**TASK PROMPT**
Copy exactly. Include the line containing "How do I perform: Click", every line after it, and the last line below, but no pictures.

**GIVEN DATA**
=== Begin Enclosure ===

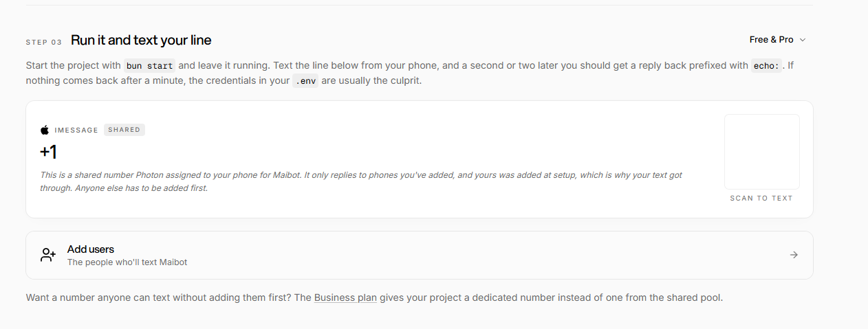Click the right arrow in Add users row
Screen dimensions: 868x329
[x=794, y=255]
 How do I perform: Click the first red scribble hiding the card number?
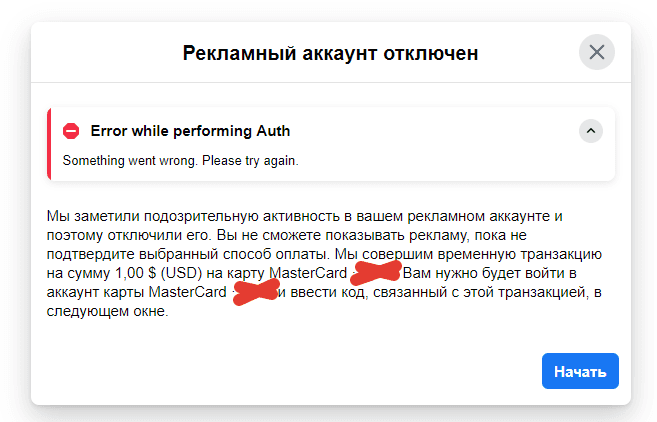click(x=376, y=271)
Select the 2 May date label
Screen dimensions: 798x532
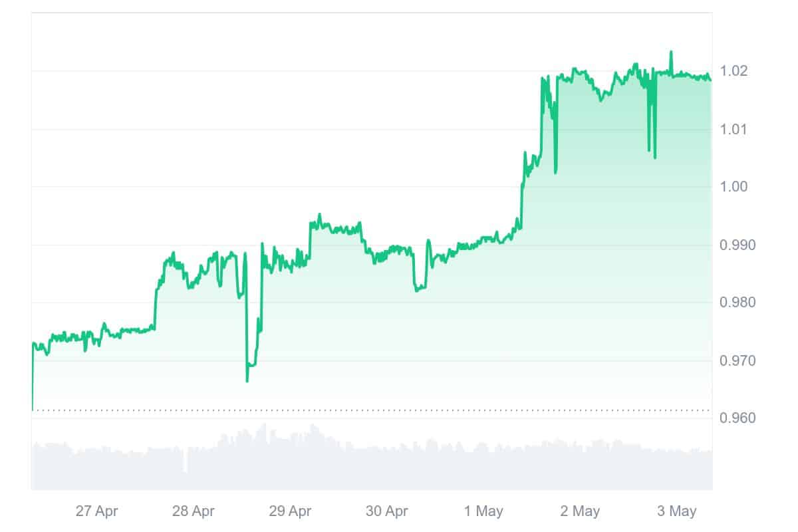(580, 511)
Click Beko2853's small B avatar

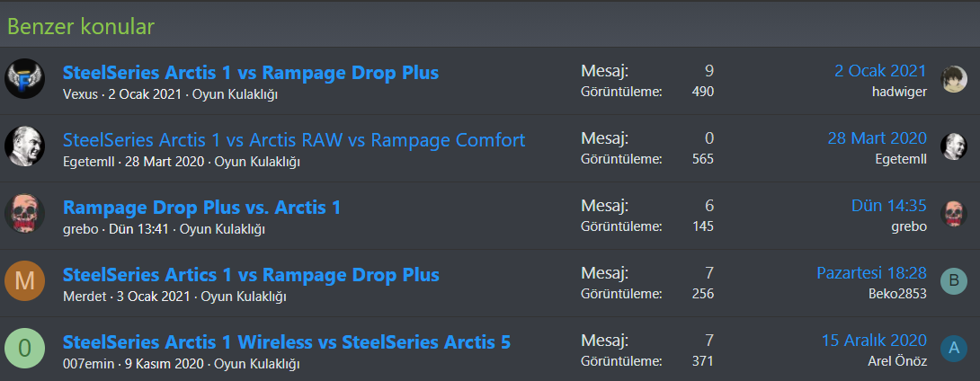click(x=954, y=281)
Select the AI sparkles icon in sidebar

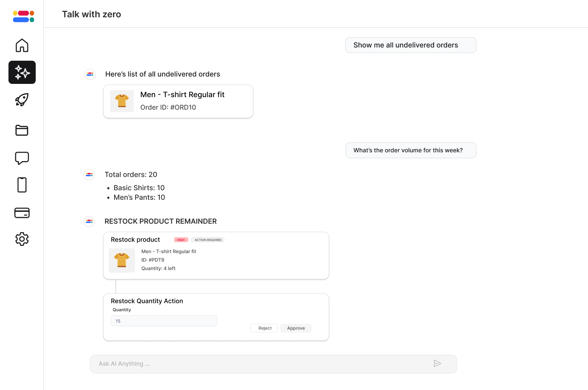click(x=22, y=72)
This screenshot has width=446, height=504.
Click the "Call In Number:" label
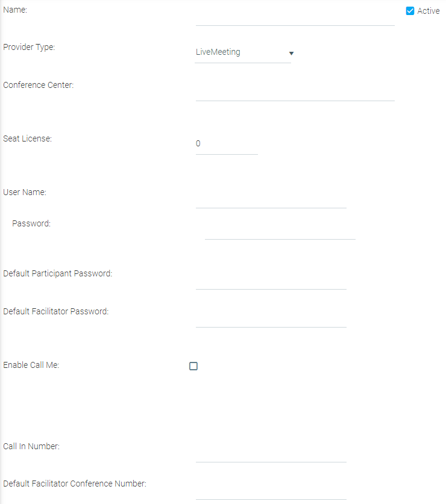tap(31, 446)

=== End Enclosure ===

**ANSWER FOR THIS EXERCISE**
 How do I perform: Click the first red scribble hiding the card number?
click(x=376, y=271)
Select the 2 May date label
Screen dimensions: 798x532
(580, 511)
Click Beko2853's small B avatar

click(x=954, y=281)
Select the AI sparkles icon in sidebar

click(x=22, y=72)
This screenshot has width=446, height=504.
Click the "Call In Number:" label
tap(31, 446)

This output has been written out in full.